Molekulare Gentests: ethisch bedenklich, öffentlich gefördert
26. August 2011, 01:39 Uhr
Prinzipienreiterei ist für Politiker, zumal für solche auf herausgehobenen Positionen, kein sonderlich attraktives Hobby. Pragmatisch regiert sichs nicht nur leichter, sondern vermutlich überhaupt nur, Allerdings darf man auch nicht zu beliebig wirken, erscheint man sonst doch leicht zu ersetzen. Nun ist das hier kein Blog, das „Politikberatung für Dummies“ anstrebt. Aber Bioethik wird auch für Politiker zunehmend zu einem Thema mit dem man sich profilieren kann. Annette Schavan die Forschungsministerin aus Süddeutschland hat das schon vor einiger Zeit erkannt. In der Debatte über Präimplantationsdiagnostik hat sie, mit guten Argumenten, deswegen lange Zeit für ein grundsätzliches Verbot geworben.

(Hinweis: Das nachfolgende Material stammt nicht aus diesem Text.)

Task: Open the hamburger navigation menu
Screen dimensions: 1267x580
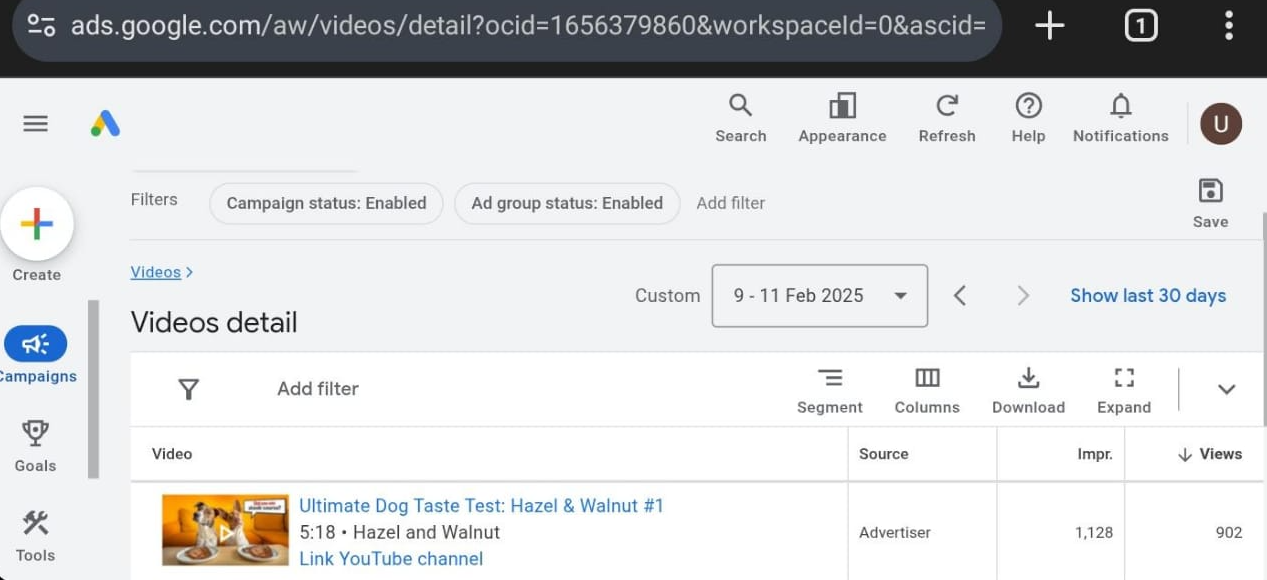Action: click(35, 123)
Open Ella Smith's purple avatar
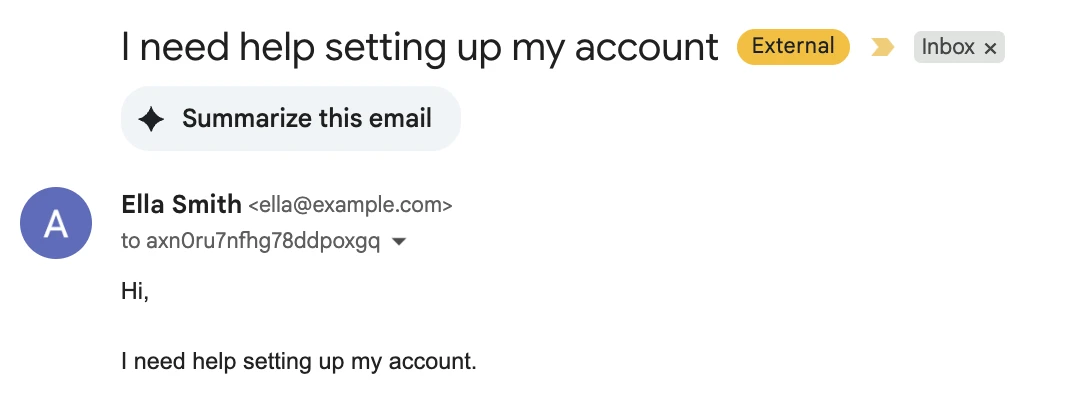 (x=56, y=223)
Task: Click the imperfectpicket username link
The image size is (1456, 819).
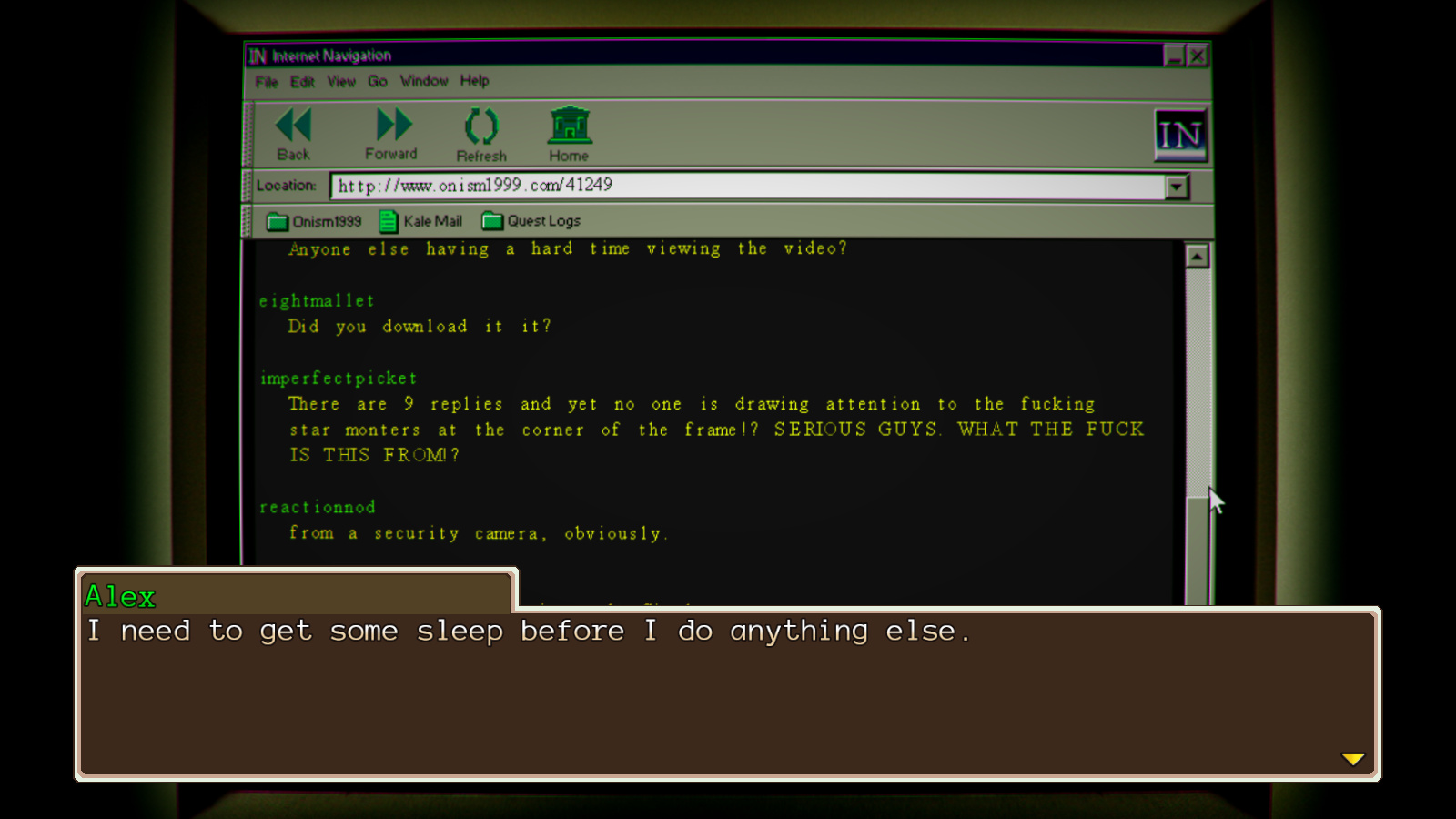Action: (339, 379)
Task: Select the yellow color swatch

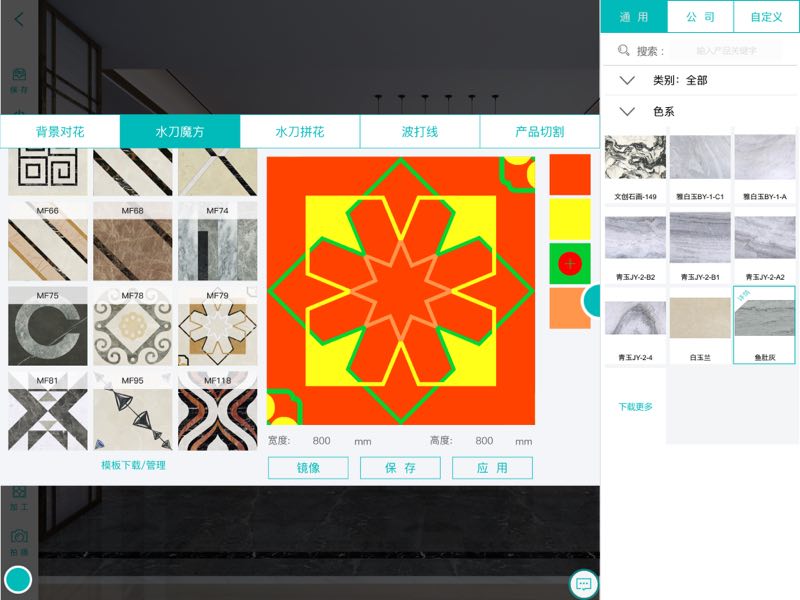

Jetzt wurde bekannt, dass ausgerechnet das von ihr geleitete Forschungsministerium mit etwa 230.000 Euro ein Projekt zur „pränatalen Diagnostik genetischer Erkrankungen“ fördert. Das Geld erhielt die Konstanzer Firma GATC Biotech AG für die Entwicklung eines Schwangerschaftsfrühtest, der ermöglicht durch eine Untersuchung des von der werdenden Mutter entnommenen Bluts zu klären, ob das ungeborene Kind eine Trisomie 21, also das Down-Syndrom hat. Der Test soll durch die GATC Tochter Life Codexx AG spätestens im Frühjahr 2012 auf den deutschen Markt kommen. In einer
Pressemitteilung des Unternehmens heißt es stolz:
„Die Durchführung humangenetischer Diagnostiktests auf Basis neuester Sequenziertechnologien ist ein revolutionäres Konzept. Dadurch wird sich die Kosteneffizienz in der Diagnostik drastisch verbessern. Die LifeCodexx AG wird hier eine Vorreiterrolle übernehmen,‘ begeistert sich Peter Pohl, CEO der GATC Biotech AG und Aufsichtsratsvorsitzender der LifeCodexx AG.“
Tatsächlich hat der neue Test aus Sicht der Humangenetiker und Gynäkologen erhebliche Vorteile: Er kann´in einem frühen Stadium der Schwangerschaft (ab der 10. Woche) durchgeführt werden, er ist nach bislang vorgelegten Studienergebnissen sehr zuverlässig und kann so die Amniozentese, die invasive Fruchtwasseruntersuchung, die ein erhöhtes Fehlgeburtsrisiko mitsich bringtin erheblichem Umfang unnötig machen.
Im Ergebnis sinkt durch die Möglichkeit eine frühe und sehr risikoarme Testung durchführen zu können, die Hemmschwelle zur Durchführung entsprechender Untersuchungen erheblich. Damit wird gleichzeitig auch der Erwartungsdruck, die nunmehr gebotene Möglichkeit auchzu nutzen spürbar erhöht: Mag angesichts der Gefahr einer Fehlgeburt die Frau, die keine Amniozentese will, obwohl sie zu einer als Risikogruppe definierten Menge gehört, noch auf ein gewisses Verständnis stoßen, wird dieses beim Fehlen einer solchen Gefahr kaum noch anzunehmen sein –insbesondere, wenn angesichts belasteter Sozialversicherungskassen die ökonomischen Erwägungen an Bedeutung gewinnen oder die Bereitschaft zur guten Versorgung von Menschen mit angeborenen Behinderungen sinkt.